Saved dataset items

***

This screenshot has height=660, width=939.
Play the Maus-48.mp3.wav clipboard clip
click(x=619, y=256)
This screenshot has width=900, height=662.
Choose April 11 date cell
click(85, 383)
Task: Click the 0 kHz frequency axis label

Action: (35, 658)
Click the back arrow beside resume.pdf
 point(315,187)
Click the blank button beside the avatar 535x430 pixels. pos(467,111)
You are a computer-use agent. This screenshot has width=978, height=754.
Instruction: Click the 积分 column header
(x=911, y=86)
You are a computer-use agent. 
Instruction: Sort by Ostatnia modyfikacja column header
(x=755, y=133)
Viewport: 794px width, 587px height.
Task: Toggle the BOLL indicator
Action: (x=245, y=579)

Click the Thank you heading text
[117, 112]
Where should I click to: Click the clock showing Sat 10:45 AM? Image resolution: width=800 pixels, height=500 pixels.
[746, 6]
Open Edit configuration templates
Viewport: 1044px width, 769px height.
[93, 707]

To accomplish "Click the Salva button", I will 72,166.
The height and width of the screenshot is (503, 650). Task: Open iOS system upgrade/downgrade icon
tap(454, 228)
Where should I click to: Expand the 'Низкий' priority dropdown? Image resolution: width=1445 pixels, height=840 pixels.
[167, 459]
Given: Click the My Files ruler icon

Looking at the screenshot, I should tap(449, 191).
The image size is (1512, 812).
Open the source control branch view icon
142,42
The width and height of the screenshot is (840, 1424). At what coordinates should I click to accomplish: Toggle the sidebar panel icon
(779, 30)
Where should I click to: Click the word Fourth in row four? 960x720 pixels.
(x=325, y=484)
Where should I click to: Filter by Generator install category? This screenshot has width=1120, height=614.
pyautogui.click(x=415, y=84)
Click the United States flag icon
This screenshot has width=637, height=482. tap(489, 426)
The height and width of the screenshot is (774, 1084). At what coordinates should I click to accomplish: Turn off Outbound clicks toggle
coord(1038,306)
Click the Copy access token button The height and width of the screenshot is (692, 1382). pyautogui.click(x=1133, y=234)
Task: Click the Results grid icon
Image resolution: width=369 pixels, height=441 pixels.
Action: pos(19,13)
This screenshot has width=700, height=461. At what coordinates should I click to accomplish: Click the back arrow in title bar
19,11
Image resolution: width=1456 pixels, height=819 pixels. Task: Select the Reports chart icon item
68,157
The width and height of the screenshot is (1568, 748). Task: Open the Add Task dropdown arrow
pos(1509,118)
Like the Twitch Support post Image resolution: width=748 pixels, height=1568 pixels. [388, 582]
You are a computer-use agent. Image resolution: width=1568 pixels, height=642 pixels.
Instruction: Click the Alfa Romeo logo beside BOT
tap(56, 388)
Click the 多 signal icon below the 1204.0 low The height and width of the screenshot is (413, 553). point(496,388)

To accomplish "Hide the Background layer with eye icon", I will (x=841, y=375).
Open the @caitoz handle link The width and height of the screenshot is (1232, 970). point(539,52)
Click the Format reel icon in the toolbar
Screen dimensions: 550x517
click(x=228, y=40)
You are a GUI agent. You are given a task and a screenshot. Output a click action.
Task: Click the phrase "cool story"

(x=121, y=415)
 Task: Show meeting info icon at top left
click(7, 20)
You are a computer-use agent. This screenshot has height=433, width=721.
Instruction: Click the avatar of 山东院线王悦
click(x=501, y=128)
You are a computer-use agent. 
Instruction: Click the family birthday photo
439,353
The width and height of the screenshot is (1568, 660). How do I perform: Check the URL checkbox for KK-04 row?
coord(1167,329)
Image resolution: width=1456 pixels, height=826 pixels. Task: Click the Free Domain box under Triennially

***

EXERCISE TASK
Duplicate every entry above, character for character.

ANSWER BELOW
This screenshot has height=660, width=939.
Play the Maus-48.mp3.wav clipboard clip
click(x=619, y=256)
This screenshot has width=900, height=662.
Choose April 11 date cell
click(85, 383)
Task: Click the 0 kHz frequency axis label

Action: (35, 658)
Click the back arrow beside resume.pdf
 point(315,187)
Click the blank button beside the avatar 535x430 pixels. pos(467,111)
You are a computer-use agent. This screenshot has width=978, height=754.
Instruction: Click the 积分 column header
(x=911, y=86)
You are a computer-use agent. 
Instruction: Sort by Ostatnia modyfikacja column header
(x=755, y=133)
Viewport: 794px width, 587px height.
Task: Toggle the BOLL indicator
Action: (x=245, y=579)

Click the Thank you heading text
[117, 112]
Where should I click to: Click the clock showing Sat 10:45 AM? Image resolution: width=800 pixels, height=500 pixels.
[746, 6]
Open Edit configuration templates
Viewport: 1044px width, 769px height.
[93, 707]

To accomplish "Click the Salva button", I will 72,166.
The height and width of the screenshot is (503, 650). Task: Open iOS system upgrade/downgrade icon
tap(454, 228)
Where should I click to: Expand the 'Низкий' priority dropdown? Image resolution: width=1445 pixels, height=840 pixels.
[167, 459]
Given: Click the My Files ruler icon

Looking at the screenshot, I should tap(449, 191).
The image size is (1512, 812).
Open the source control branch view icon
142,42
The width and height of the screenshot is (840, 1424). At what coordinates should I click to accomplish: Toggle the sidebar panel icon
(779, 30)
Where should I click to: Click the word Fourth in row four? 960x720 pixels.
(x=325, y=484)
Where should I click to: Filter by Generator install category? This screenshot has width=1120, height=614.
pyautogui.click(x=415, y=84)
Click the United States flag icon
This screenshot has width=637, height=482. tap(489, 426)
The height and width of the screenshot is (774, 1084). At what coordinates should I click to accomplish: Turn off Outbound clicks toggle
coord(1038,306)
Click the Copy access token button The height and width of the screenshot is (692, 1382). pyautogui.click(x=1133, y=234)
Task: Click the Results grid icon
Image resolution: width=369 pixels, height=441 pixels.
Action: pos(19,13)
This screenshot has width=700, height=461. At what coordinates should I click to accomplish: Click the back arrow in title bar
19,11
Image resolution: width=1456 pixels, height=819 pixels. Task: Select the Reports chart icon item
68,157
The width and height of the screenshot is (1568, 748). Task: Open the Add Task dropdown arrow
pos(1509,118)
Like the Twitch Support post Image resolution: width=748 pixels, height=1568 pixels. [388, 582]
You are a computer-use agent. Image resolution: width=1568 pixels, height=642 pixels.
Instruction: Click the Alfa Romeo logo beside BOT
tap(56, 388)
Click the 多 signal icon below the 1204.0 low The height and width of the screenshot is (413, 553). point(496,388)

To accomplish "Hide the Background layer with eye icon", I will (x=841, y=375).
Open the @caitoz handle link The width and height of the screenshot is (1232, 970). point(539,52)
Click the Format reel icon in the toolbar
Screen dimensions: 550x517
click(x=228, y=40)
You are a GUI agent. You are given a task and a screenshot. Output a click action.
Task: Click the phrase "cool story"

(x=121, y=415)
 Task: Show meeting info icon at top left
click(7, 20)
You are a computer-use agent. This screenshot has height=433, width=721.
Instruction: Click the avatar of 山东院线王悦
click(x=501, y=128)
You are a computer-use agent. 
Instruction: Click the family birthday photo
439,353
The width and height of the screenshot is (1568, 660). How do I perform: Check the URL checkbox for KK-04 row?
coord(1167,329)
Image resolution: width=1456 pixels, height=826 pixels. Task: Click the Free Domain box under Triennially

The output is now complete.